Document extract:

Recommended audience maturity: older teens and adults.

Cast size: 7 actors
Male roles: 3
Female roles: 4
Casting notes:
Core roles: Joe, Rita, Adele, Milly, Ralphie, Myhrra, and Vye. The play is written for seven actors with no required doubling.
Milly is written as a six-year-old child, but may be cast flexibly depending on production needs, child performer policies, and available local talent. A young performer, small adult, or age-flexible performer may be used if the innocence, energy, and family dynamic are preserved.
The characters are rooted in a working-class northern New Brunswick / Miramichi community. Producers are encouraged to honour the regional voice and social world of the play without turning the dialect into caricature. Casting may be approached inclusively where appropriate, provided the family and community relationships remain clear.
The play offers strong actor-driven roles, particularly for Joe, Rita, and Adele, and benefits from performers comfortable with dark humour, emotional volatility, silence, subtext, and intimate ensemble work.

Additional Notes: 

The script includes practical production support materials, including character notes, a timeline/location breakdown, props list, acknowledgements, and playwright’s notes on staging, dialect, humour, and tone.

Supplied material:
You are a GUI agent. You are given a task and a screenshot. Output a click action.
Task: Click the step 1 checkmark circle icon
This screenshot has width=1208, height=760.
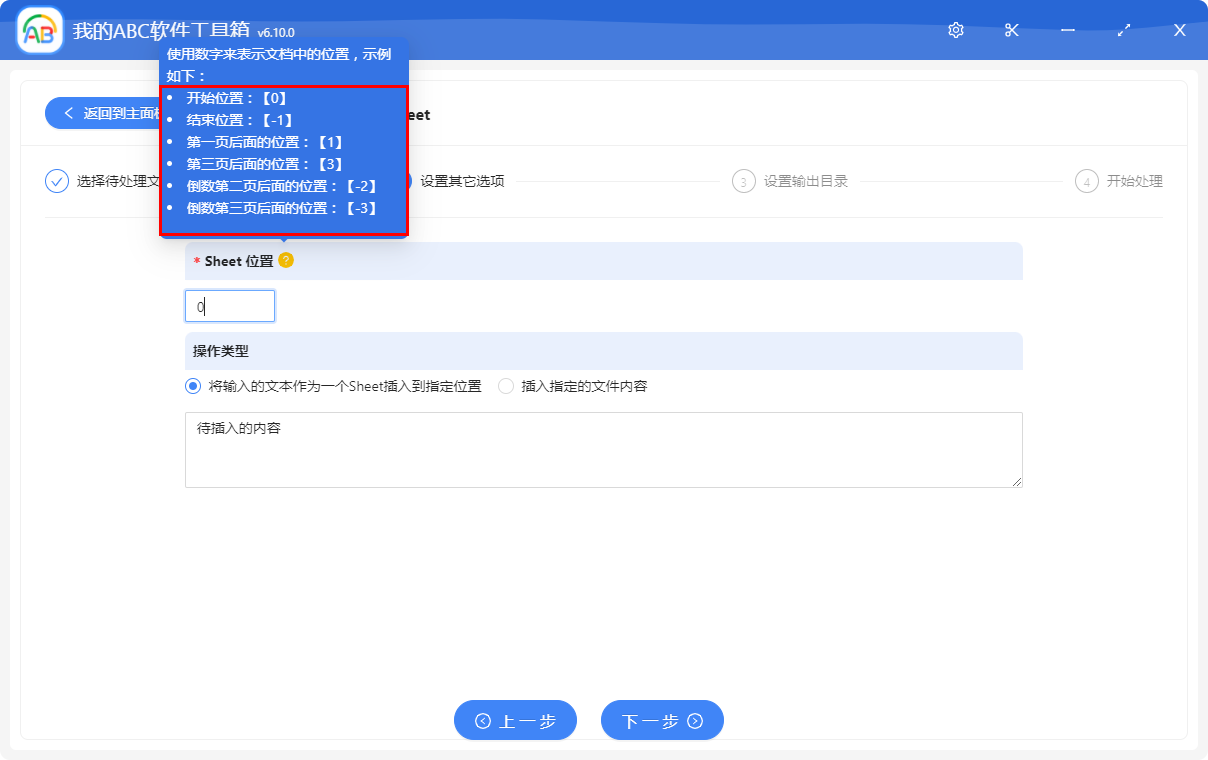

Tasks to perform:
1) Copy the casting notes word for word, from "Milly is written" to "dynamic are preserved.".
2) According to the casting notes, what kind of community are the characters rooted in?
3) Write the next part of the casting notes, picking up after their last sentence.

Task responses:
1)
Milly is written as a six-year-old child, but may be cast flexibly depending on production needs, child performer policies, and available local talent. A young performer, small adult, or age-flexible performer may be used if the innocence, energy, and family dynamic are preserved.

2) A working-class northern New Brunswick / Miramichi community.

3)
While the play contains multiple locations, it is designed to be manageable for production. The Walsh home can serve as the central theatrical anchor, with other locations suggested through lighting, sound, furniture shifts, or a more fluid theatrical vocabulary. The piece does not require a large scenic build and can work effectively in intimate theatres, black boxes, studio spaces, or regional/community venues with limited technical resources.

Sound and atmosphere are important to the world of the play, particularly the storm, radio, 1970s music, AA/public hall atmosphere, and the 1972 Canada/Russia hockey series. These elements can be handled through recorded sound; no live musicians are required.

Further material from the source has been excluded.